Beweise gibt es dafür keine. Auch keine weiteren Zeugen. Das Opfer hat keine Erinnerungen an den Unfall. "Als wir ihn im Klinikum Klagenfurt besuchen konnten, war er fast komplett zugedeckt. Das musst du einmal verkraften, dein Kind so zu sehen", sagt Riepl. Dreieinhalb Wochen lag der 25-Jährige im künstlichen Tiefschlaf, nach etwa zwei Wochen wurde er operiert. Von 7 bis 21.30 Uhr dauerte der Eingriff, bei dem dem Opfer unter anderem Haut aus seinem Oberschenkel ins Gesicht und an die Schulter transplantiert worden sind, so der Vater, der sich noch an die ersten Worte seines Sohnes erinnert, als er aus dem künstlichen Tiefschlaf aufgeweckt worden ist: "Grias eich!"
Großer Kämpfer
Daniel sei psychisch irrsinnig stark, ein Kämpfer, so Georg Riepl. Das, seine Geduld und seine gute körperliche Verfassung hätten sehr zu seiner Genesung beigetragen. Nach genau 100 Tagen konnte der 25-Jährige das Klinikum verlassen. "Gott sei Dank, ohne Dauerschäden im Gehirn oder bei der Motorik. Ein Wunder, so wie er beinand war", sagt Riepl.

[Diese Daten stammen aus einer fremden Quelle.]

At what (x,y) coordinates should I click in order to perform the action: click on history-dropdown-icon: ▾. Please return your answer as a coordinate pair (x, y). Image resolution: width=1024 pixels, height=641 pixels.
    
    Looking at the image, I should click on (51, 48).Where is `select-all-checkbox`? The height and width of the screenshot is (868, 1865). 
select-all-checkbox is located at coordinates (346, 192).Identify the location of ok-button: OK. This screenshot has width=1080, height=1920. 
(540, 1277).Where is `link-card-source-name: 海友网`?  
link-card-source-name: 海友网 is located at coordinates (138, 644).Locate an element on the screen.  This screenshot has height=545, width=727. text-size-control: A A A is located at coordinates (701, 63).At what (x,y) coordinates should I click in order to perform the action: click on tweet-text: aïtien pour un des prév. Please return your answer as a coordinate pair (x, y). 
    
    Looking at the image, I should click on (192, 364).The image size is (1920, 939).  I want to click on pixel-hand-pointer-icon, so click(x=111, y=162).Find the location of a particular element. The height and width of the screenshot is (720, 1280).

Derzeit ist Daniel Riepl auf Rehabilitation, vor allem, um seine Schulter wieder beweglich zu machen, Muskeln aufzubauen. Zumindest vier Monate wird das dauern. Im Herbst steht ihm eine große plastische Operation im Gesicht bevor. "Die Ärzte haben gesagt, dass auch das alles wieder wird", sagt der Elektriker. "Dass es Daniel wieder besser gehen wird, ist das Allerwichtigste."
Fragen bleiben
Aber wenn derjenige ausgeforscht wird, der seinem Sohn das angetan hat, hätte Georg Riepl dennoch zwei Fragen: "Was ist passiert? Warum haben Sie Daniel nicht geholfen?"